Today
David Byrne published an essay on why he doesn't care about contemporary art anymore. Some may ask, David who? That is a good question but pretty much anyone age 30-60 knows he was once the bellwether of postmodern artyness and yes he made some music too.
I'm not going to comment so much on the content of the art he has lost interest in but to me it seems like it is a very community based critique (and anti-marketplace) of how much Art has lost its awkward struggle at certain tiers of the art world. Also, there is an implicit lament of... where is the cross pollination between the visual and other genres when Art becomes an industrial product as a type of entertainment? IE has Art become too mainstream? I suspect the answer is to simply shift our gaze rather than to give up. Blaming the art market is like saying you hate doctors because they work in large hospitals... simply change the practitioners you visit. Sometimes a big hospital can do things the small offices can't and vice versa.

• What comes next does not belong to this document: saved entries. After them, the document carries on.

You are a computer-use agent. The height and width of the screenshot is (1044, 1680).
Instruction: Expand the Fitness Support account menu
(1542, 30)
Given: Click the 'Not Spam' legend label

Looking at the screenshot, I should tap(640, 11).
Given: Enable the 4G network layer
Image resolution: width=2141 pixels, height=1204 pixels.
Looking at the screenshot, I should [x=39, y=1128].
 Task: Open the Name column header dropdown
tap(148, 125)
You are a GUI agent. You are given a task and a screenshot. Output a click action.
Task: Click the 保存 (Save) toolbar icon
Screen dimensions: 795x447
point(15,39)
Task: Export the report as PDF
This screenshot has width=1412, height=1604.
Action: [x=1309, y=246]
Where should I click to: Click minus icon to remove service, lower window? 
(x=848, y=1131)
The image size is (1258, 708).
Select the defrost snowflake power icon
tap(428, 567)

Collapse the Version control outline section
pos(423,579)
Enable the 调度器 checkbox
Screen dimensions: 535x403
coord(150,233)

Art exists in spite of its market not because of it and I like Portland because I see weird/innovative things happening here in pockets of smart people that don't get co-opted by more mainstream society for 6 months to a few years. It happens other places as well and I'm pretty certain that this moment only provides an opportunity for artists who really want to change the way we look at our world... through art. I never buy the art is dead argument, but it is interesting to ponder. Instead, I think it is important to better define the stakes and reevaluate where you are looking for art. I mean that geographically, demographically and ideologically.